* begin Passage to read *
The auditory processing stages in the human ear and the psychoacoustical studies on timbre perception have inspired the design of state-of-the-art acoustic features. These features are discussed in Computational Audio Content Analysis page and used in [Heittola2011, Heittola2013a, Heittola2011, Heittola2013b, Heittola2010, Mesaros2016, Mesaros2018].

Auditory Scene Analysis

Auditory perception organizes acoustic stimuli from the auditory scene into auditory objects and identifies the corresponding sound events for them. The auditory object is a fundamental and stable unit of perception, acquired through grouping and segregation of spectro-temporal regularities in the auditory scene [Bregman1990, Bizley2013]. An overview of this process is illustrated in Figure 2.1 with two overlapping sound sources.

Organizing Acoustic Stimuli

A widely accepted theory for auditory perceptual organization, auditory scene analysis (ASA) [Bregman1990], suggests that auditory perception organizes acoustic stimuli based on rules originating from Gestalt psychology. Auditory objects are perceived as sensory entities, which are formed following primitive grouping principles based on similarity, continuity, proximity, common fate, closure, and disjoint allocation. The similarity principle groups together components sharing perceptual properties (e.g pitch, loudness, or timbre). Continuity and common fate are related to the temporal coherence across or within the perceptual properties. The continuity principle assumes sound to have only smooth variations in its perceptual properties across time; abrupt changes in these properties are considered as cues for grouping. The proximity principle groups together components close by either in frequency or time. The common fate principle looks into correlated changes in the perceptual properties, for example, grouping components having common onset or frequency modulation. Based on prior knowledge of the sound, the closure principle assumes sound to continue, even if there is another sound masking the original sound temporally, until there is perceptual evidence that the sound has stopped. Lastly, disjoint allocation refers to the principle of associating a component only into a single auditory object at a time. This primitive grouping works in a data-driven bottom-up manner. In addition, a schema-based grouping that works in a top-down manner is also proposed in ASA. The schema-based grouping utilizes the learned patterns and is commonly used with speech and music sounds. Both grouping types associate a group of sequential and overlapping components of sounds into an auditory object, and when these auditory objects are linked in time they form an auditory stream. This allows the listener to follow a particular sound source in the complex auditory scene, a feature traditionally called in the scientific literature as cocktail party effect.

Figure 2.1 An example showing auditory perception in auditory scene with two overlapping sounds.

Computational Methods

Computational methods inspired by the auditory scene analysis and human auditory perception are studied under the research field called Computational Auditory Scene Analysis (CASA) [Cooke2001, Wang2006, Szabo2016]. These methods aim to derive properties of individual sound sources from a mixture signal, and approaches used are perceptually motivated. Most studies related to CASA deal with speech and music sounds, and they usually make strong assumptions about the characteristics of the input signal. In addition, the target sound source is often assumed to be in the foreground of the auditory scene, and the task is to separate it from the background. Computational methods targeting everyday sounds cannot make such assumptions about the input signal, as the sounds are diverse in characteristics and they can be either in the foreground or background in the auditory scene. Similarly to the auditory perceptual organization, sound source separation aims to decompose a mixture signal into individual sound sources, which can be then recognized with sound event detection methods. Sound source separation will be discussed in page about Computational Audio Content Analysis; the technique was applied in [Heittola2011, Heittola2013a].
* end Passage to read *
* begin Dataset content *
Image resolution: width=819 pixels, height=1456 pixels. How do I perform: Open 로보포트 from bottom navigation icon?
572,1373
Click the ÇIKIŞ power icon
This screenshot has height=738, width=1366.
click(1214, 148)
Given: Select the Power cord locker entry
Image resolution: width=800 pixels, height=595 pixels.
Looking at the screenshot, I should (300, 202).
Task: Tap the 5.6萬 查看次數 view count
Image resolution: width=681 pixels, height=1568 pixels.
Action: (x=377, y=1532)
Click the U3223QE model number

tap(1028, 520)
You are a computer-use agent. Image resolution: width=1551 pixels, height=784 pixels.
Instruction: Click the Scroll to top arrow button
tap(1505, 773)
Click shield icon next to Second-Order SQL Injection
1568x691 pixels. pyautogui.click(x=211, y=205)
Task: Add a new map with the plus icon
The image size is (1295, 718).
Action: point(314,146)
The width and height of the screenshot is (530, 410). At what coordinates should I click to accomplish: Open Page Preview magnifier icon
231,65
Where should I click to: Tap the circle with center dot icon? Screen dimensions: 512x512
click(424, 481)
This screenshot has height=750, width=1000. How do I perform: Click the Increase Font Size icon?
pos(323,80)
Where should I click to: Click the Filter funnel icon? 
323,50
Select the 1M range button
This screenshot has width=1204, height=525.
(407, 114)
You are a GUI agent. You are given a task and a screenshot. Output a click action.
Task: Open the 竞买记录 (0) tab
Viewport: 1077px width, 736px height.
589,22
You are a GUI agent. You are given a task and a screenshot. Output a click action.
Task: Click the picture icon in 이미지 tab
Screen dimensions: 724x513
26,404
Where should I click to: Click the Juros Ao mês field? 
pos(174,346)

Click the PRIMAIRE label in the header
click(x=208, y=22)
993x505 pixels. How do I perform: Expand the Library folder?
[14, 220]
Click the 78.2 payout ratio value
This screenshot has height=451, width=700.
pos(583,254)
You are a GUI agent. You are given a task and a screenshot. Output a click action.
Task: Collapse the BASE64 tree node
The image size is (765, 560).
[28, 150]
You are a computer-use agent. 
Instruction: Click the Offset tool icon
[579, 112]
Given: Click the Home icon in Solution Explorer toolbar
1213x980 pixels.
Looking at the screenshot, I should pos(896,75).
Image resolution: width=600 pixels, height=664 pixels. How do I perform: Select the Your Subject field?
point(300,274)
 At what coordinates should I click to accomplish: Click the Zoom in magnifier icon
* end Dataset content *
Required work:
1 > Write out the part of the passage on auditory scene analysis that opens with the words containing "The auditory processing" and closes with "Heittola2010, Mesaros2016, Mesaros2018].".
2 > In the listing, take the lines from its first line through the line containing "click(1214, 148)" and swap "bottom" for "top". Give back only those lines, with everything else unchanged.

Answers to each task:
1 >
The auditory processing stages in the human ear and the psychoacoustical studies on timbre perception have inspired the design of state-of-the-art acoustic features. These features are discussed in Computational Audio Content Analysis page and used in [Heittola2011, Heittola2013a, Heittola2011, Heittola2013b, Heittola2010, Mesaros2016, Mesaros2018].

2 >
Image resolution: width=819 pixels, height=1456 pixels. How do I perform: Open 로보포트 from top navigation icon?
572,1373
Click the ÇIKIŞ power icon
This screenshot has height=738, width=1366.
click(1214, 148)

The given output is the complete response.